PROBLEM STATEMENT - Of the material below, only the lines from the line containing "Task: Select the video" down to the line containing "Viewport: 668px width, 309px height." belong in the answer, written out exactly.

TASK INPUTS below:

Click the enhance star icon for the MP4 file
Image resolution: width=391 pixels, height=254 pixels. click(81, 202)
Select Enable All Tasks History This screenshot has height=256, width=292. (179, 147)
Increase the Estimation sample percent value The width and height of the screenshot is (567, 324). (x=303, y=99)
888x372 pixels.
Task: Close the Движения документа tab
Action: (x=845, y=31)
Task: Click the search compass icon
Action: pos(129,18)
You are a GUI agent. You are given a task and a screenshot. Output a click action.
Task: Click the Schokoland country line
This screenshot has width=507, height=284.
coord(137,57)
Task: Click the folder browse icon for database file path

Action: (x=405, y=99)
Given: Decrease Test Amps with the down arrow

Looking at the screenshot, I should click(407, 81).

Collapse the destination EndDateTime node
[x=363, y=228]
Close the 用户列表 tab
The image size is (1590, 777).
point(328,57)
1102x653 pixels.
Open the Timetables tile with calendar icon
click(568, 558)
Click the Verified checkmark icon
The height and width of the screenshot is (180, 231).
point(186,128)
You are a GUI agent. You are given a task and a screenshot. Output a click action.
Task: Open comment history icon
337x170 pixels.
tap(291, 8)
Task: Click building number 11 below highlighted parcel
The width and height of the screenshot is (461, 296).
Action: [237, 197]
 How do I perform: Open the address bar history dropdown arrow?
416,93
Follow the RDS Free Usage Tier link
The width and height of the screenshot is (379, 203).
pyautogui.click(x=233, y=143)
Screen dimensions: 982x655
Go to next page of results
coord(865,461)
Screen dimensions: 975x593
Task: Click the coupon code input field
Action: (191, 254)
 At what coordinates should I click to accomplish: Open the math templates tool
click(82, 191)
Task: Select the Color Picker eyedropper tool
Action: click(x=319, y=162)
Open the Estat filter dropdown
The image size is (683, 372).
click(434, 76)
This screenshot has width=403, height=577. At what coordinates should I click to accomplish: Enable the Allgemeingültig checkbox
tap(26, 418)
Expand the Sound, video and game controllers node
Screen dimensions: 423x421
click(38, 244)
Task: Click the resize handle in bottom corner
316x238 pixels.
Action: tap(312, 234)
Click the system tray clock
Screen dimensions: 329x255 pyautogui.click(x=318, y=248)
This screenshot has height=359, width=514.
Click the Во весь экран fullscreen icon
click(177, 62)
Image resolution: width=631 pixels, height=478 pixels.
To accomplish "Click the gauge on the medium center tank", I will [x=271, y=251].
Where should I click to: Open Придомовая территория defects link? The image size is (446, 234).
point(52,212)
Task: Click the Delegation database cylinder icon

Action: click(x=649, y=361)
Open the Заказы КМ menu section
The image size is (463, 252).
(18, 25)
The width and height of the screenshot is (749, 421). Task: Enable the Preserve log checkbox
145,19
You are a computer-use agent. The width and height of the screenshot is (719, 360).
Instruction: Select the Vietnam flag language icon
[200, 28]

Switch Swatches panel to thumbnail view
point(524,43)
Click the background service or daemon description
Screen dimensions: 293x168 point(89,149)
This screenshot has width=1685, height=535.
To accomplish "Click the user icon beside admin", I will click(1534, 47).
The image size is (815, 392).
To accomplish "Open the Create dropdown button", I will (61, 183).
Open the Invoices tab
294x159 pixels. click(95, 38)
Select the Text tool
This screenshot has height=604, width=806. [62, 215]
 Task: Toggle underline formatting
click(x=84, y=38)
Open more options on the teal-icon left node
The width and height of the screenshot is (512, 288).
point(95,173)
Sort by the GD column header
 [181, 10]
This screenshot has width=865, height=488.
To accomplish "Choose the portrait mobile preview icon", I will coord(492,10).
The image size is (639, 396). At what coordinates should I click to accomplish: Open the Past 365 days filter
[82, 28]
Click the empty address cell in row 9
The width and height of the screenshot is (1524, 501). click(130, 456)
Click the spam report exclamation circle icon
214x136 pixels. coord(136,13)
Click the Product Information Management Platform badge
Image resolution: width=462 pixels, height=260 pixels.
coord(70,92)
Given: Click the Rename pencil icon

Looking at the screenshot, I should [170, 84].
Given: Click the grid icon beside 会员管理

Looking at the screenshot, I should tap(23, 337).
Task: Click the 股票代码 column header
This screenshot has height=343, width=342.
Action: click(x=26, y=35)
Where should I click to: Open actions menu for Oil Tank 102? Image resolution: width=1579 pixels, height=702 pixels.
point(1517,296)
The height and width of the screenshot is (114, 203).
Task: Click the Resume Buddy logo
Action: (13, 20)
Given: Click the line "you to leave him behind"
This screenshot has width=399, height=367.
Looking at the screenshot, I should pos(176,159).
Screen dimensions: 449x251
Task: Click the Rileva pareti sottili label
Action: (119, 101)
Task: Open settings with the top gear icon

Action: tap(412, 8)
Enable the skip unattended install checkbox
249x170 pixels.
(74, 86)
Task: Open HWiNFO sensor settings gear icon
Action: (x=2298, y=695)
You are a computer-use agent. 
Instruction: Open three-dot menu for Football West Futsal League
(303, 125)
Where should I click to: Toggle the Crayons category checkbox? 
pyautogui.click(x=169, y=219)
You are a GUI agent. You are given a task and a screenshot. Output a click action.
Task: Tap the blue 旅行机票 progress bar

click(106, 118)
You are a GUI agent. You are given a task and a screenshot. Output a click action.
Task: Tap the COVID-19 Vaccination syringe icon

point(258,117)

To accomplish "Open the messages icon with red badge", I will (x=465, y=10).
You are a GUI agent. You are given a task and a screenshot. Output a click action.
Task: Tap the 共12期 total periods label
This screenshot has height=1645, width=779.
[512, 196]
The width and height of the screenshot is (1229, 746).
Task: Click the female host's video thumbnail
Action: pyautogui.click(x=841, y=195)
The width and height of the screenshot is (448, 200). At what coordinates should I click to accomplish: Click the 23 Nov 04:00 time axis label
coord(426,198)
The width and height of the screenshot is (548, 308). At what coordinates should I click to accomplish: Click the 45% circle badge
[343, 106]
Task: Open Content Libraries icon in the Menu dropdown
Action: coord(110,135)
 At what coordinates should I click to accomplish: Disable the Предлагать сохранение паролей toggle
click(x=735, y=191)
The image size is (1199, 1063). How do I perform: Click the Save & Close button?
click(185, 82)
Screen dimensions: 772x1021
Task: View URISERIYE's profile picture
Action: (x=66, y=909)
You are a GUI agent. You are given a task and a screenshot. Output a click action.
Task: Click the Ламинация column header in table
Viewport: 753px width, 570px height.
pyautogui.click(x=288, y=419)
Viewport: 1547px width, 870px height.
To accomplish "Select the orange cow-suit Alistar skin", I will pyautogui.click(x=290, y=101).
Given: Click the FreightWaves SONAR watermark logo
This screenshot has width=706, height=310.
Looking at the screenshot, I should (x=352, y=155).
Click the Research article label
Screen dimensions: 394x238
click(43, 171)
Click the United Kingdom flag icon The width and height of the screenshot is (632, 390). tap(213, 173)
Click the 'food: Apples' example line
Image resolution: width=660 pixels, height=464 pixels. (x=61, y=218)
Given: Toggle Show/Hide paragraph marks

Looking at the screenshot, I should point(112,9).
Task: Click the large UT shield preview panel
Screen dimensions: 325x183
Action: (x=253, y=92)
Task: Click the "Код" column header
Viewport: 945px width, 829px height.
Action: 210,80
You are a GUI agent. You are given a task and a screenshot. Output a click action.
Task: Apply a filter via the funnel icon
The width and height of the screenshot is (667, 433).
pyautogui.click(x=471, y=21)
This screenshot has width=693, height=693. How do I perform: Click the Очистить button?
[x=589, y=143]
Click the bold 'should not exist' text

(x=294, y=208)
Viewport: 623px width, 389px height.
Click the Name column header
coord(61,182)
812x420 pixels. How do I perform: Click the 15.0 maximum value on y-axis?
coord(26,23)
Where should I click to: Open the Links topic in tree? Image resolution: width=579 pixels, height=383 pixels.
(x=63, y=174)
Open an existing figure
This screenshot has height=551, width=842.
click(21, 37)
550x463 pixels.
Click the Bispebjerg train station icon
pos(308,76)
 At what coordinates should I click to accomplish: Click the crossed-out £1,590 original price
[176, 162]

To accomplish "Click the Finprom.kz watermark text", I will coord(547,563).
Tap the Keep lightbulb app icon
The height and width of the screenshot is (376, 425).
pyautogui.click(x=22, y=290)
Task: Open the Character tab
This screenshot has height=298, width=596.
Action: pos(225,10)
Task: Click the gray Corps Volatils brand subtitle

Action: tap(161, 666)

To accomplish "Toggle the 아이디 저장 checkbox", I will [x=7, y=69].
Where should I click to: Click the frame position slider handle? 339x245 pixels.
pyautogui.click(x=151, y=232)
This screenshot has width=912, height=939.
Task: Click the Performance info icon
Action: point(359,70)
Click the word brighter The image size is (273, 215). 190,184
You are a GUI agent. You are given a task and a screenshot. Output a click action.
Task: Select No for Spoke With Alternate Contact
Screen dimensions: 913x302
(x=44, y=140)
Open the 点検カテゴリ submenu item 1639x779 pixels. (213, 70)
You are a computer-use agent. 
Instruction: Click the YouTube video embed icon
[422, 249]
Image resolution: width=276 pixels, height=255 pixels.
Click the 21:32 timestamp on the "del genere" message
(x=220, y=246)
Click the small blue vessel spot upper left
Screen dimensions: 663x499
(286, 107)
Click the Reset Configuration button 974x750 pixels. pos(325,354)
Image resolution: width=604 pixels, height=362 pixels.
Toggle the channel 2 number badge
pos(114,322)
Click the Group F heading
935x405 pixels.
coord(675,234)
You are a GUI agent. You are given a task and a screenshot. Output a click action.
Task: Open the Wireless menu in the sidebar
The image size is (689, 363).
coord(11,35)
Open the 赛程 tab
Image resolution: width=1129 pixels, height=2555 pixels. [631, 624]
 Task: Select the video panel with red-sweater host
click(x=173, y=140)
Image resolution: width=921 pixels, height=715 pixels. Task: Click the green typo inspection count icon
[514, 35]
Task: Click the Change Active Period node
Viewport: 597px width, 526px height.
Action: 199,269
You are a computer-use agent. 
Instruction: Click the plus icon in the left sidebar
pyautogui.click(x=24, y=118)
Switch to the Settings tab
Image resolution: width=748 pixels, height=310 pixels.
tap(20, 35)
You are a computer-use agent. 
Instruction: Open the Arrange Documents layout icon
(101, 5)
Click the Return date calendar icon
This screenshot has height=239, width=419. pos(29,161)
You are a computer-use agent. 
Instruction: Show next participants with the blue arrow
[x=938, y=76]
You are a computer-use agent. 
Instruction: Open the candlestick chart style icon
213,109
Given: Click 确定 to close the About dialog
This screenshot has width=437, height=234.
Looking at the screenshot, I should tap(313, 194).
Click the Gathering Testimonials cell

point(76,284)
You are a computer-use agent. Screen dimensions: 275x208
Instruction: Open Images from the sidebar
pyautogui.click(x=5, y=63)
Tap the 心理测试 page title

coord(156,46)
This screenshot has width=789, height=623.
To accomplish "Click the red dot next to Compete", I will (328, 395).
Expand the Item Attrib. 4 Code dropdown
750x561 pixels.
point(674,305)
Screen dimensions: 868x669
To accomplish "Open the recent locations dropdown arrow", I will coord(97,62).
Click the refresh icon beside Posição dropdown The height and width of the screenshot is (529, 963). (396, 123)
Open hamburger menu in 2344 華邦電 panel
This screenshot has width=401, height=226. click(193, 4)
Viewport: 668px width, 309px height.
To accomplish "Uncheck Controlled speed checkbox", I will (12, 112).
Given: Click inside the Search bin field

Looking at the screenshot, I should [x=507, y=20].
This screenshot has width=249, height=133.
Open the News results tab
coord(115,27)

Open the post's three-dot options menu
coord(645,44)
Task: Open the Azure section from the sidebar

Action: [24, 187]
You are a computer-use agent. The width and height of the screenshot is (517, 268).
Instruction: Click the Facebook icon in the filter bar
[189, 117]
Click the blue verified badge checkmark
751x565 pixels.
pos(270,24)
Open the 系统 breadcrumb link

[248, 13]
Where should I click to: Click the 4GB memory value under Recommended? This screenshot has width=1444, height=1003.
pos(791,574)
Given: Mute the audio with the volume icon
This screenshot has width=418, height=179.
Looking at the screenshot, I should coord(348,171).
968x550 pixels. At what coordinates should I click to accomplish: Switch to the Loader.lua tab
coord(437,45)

End of TASK INPUTS.

EXPECTED ANSWER -
 Task: Select the video panel with red-sweater host
click(x=173, y=140)
Image resolution: width=921 pixels, height=715 pixels. Task: Click the green typo inspection count icon
[514, 35]
Task: Click the Change Active Period node
Viewport: 597px width, 526px height.
Action: 199,269
You are a computer-use agent. 
Instruction: Click the plus icon in the left sidebar
pyautogui.click(x=24, y=118)
Switch to the Settings tab
Image resolution: width=748 pixels, height=310 pixels.
tap(20, 35)
You are a computer-use agent. 
Instruction: Open the Arrange Documents layout icon
(101, 5)
Click the Return date calendar icon
This screenshot has height=239, width=419. pos(29,161)
You are a computer-use agent. 
Instruction: Show next participants with the blue arrow
[x=938, y=76]
You are a computer-use agent. 
Instruction: Open the candlestick chart style icon
213,109
Given: Click 确定 to close the About dialog
This screenshot has width=437, height=234.
Looking at the screenshot, I should tap(313, 194).
Click the Gathering Testimonials cell

point(76,284)
You are a computer-use agent. Screen dimensions: 275x208
Instruction: Open Images from the sidebar
pyautogui.click(x=5, y=63)
Tap the 心理测试 page title

coord(156,46)
This screenshot has width=789, height=623.
To accomplish "Click the red dot next to Compete", I will (328, 395).
Expand the Item Attrib. 4 Code dropdown
750x561 pixels.
point(674,305)
Screen dimensions: 868x669
To accomplish "Open the recent locations dropdown arrow", I will coord(97,62).
Click the refresh icon beside Posição dropdown The height and width of the screenshot is (529, 963). (396, 123)
Open hamburger menu in 2344 華邦電 panel
This screenshot has width=401, height=226. click(193, 4)
Viewport: 668px width, 309px height.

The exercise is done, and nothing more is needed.